Article |
__________
2.4. Scaling Effects

The previous sections presented the hypothesis for assessing the feasibility of BECCS in sugarcane mills. Scaling effects on milling capacity were explored as a significant impact on capital costs is expected. For this reason, it was also considered a smaller milling capacity (2 Mt/y) and a larger mill (8 Mt/y). Annual milling capacity of 2 Mt of sugarcane crushed could be considered as an average mill in Brazil; [16] reports that 39% of sugarcane mills are close to this capacity. Bigger capacities, as 4 Mt/y and 8 Mt/y, are less usual—4 Mt/y is more common and few units are close to 8 Mt/y—but larger mills is the general tendency in the future.
__________
Dataset rows |
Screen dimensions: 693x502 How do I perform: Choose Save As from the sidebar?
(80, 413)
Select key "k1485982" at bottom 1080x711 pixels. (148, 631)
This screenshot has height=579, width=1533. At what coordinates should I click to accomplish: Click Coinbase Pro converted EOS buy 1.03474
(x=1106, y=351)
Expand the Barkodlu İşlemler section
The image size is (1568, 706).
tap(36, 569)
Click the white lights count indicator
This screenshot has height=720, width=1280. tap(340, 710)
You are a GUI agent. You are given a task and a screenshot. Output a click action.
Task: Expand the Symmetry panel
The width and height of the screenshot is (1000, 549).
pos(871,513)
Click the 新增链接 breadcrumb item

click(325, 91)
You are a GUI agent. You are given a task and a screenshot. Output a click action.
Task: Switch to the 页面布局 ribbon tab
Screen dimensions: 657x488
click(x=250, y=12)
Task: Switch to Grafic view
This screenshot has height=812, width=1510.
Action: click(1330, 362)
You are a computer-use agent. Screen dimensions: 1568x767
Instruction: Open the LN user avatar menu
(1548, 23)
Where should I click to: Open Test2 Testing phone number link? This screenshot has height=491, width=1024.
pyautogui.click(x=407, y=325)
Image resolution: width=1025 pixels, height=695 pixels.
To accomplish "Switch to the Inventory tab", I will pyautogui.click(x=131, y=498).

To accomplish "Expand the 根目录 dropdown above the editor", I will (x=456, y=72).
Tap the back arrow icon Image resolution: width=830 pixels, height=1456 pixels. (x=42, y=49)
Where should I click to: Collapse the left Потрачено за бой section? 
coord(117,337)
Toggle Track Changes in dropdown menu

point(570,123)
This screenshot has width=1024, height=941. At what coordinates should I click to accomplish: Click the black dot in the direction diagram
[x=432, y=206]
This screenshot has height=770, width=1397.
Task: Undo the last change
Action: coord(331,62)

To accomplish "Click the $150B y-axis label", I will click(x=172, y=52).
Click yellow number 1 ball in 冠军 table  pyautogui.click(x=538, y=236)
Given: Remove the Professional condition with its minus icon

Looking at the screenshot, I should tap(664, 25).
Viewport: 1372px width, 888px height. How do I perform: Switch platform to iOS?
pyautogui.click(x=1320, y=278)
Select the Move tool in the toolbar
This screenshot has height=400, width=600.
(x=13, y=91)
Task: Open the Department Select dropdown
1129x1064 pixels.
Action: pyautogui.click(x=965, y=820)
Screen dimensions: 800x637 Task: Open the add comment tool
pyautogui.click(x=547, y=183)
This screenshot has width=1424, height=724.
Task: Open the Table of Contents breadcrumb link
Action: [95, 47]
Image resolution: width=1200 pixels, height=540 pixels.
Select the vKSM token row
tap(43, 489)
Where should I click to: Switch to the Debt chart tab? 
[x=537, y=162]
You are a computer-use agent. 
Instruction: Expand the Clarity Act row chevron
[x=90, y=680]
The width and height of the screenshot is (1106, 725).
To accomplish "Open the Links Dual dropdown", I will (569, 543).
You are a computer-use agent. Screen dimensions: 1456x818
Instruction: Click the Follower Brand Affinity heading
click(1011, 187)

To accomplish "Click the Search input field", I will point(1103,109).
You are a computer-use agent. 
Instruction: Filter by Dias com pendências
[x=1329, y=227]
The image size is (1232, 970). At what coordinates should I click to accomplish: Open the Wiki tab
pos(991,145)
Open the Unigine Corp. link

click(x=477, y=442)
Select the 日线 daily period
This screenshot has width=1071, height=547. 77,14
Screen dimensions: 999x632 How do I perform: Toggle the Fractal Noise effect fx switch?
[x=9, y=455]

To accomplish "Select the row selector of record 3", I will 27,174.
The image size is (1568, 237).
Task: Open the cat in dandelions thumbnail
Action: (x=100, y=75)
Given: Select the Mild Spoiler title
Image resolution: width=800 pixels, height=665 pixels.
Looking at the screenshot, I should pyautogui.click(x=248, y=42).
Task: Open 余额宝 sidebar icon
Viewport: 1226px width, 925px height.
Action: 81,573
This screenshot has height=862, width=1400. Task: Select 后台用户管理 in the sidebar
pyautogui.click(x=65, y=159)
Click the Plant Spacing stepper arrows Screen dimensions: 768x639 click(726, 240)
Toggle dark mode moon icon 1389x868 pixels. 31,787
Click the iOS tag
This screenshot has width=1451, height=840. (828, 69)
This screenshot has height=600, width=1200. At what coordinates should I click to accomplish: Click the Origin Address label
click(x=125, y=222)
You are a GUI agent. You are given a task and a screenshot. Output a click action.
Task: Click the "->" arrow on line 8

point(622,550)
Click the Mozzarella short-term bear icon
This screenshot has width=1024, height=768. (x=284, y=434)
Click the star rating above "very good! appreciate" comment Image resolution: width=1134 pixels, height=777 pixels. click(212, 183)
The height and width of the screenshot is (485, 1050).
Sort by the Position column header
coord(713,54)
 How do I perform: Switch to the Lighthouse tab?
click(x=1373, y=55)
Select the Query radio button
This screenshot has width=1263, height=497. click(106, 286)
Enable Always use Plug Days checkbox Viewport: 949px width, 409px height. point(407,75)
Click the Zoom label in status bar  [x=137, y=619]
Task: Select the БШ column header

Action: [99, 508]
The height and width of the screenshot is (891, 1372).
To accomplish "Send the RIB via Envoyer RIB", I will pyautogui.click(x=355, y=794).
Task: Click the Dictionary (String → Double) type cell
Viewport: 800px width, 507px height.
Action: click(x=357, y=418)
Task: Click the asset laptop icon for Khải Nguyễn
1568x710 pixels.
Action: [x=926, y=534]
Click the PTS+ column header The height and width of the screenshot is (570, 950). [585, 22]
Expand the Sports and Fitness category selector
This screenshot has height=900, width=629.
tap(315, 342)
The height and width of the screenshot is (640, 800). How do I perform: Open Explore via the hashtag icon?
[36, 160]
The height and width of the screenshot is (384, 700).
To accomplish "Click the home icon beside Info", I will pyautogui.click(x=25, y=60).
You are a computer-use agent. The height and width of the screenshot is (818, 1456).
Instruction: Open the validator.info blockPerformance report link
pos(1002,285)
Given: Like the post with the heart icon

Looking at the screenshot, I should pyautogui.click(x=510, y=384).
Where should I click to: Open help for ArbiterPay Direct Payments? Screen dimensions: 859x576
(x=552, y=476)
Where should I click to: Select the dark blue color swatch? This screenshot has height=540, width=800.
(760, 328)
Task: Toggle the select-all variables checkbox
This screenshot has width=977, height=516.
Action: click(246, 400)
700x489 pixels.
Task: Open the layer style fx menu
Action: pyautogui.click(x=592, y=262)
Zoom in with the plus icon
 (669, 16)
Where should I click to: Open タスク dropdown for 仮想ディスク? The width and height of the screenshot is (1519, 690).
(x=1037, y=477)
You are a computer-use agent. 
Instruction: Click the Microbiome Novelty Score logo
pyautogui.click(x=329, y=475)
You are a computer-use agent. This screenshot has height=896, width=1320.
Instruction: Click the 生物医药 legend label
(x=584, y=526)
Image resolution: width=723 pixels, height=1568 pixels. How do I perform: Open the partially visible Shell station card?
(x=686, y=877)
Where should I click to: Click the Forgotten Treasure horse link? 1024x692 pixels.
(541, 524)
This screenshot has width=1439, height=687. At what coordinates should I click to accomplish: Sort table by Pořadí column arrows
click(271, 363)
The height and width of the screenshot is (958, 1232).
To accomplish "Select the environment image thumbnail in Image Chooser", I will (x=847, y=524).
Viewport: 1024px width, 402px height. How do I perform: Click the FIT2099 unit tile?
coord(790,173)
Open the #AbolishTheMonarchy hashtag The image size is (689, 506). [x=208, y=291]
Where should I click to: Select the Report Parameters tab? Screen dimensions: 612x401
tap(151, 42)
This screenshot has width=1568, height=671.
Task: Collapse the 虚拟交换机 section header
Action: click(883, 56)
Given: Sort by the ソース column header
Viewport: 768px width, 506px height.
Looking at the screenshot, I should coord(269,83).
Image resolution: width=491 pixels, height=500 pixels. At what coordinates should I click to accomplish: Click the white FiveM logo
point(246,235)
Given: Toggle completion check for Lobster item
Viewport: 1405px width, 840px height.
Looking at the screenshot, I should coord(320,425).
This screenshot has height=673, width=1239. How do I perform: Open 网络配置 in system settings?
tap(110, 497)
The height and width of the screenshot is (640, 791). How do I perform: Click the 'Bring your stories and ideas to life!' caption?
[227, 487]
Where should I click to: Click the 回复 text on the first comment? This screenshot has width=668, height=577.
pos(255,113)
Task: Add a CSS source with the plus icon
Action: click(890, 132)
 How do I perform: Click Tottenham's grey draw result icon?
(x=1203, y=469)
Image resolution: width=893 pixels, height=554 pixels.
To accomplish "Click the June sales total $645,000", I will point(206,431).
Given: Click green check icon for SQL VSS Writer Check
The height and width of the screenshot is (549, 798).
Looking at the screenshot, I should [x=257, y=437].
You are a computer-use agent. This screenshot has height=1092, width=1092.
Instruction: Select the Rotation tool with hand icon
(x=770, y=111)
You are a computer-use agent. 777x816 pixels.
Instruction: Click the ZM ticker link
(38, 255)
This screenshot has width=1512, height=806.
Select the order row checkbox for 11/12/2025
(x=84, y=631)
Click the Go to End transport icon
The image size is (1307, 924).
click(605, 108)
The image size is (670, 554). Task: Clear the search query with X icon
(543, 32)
__________
Set problem | Using the Scaling Effects section, explain in one to three sentences why mills of 2 Mt/y and 8 Mt/y were also considered in the BECCS assessment.

Solution to the exercise | Milling capacity is expected to have a significant impact on capital costs, so scaling effects were explored by also considering a smaller mill (2 Mt/y) and a larger mill (8 Mt/y). The 2 Mt/y capacity can be regarded as an average Brazilian mill, since 39% of sugarcane mills are close to it. Mills near 8 Mt/y are few, but larger mills are the general tendency for the future.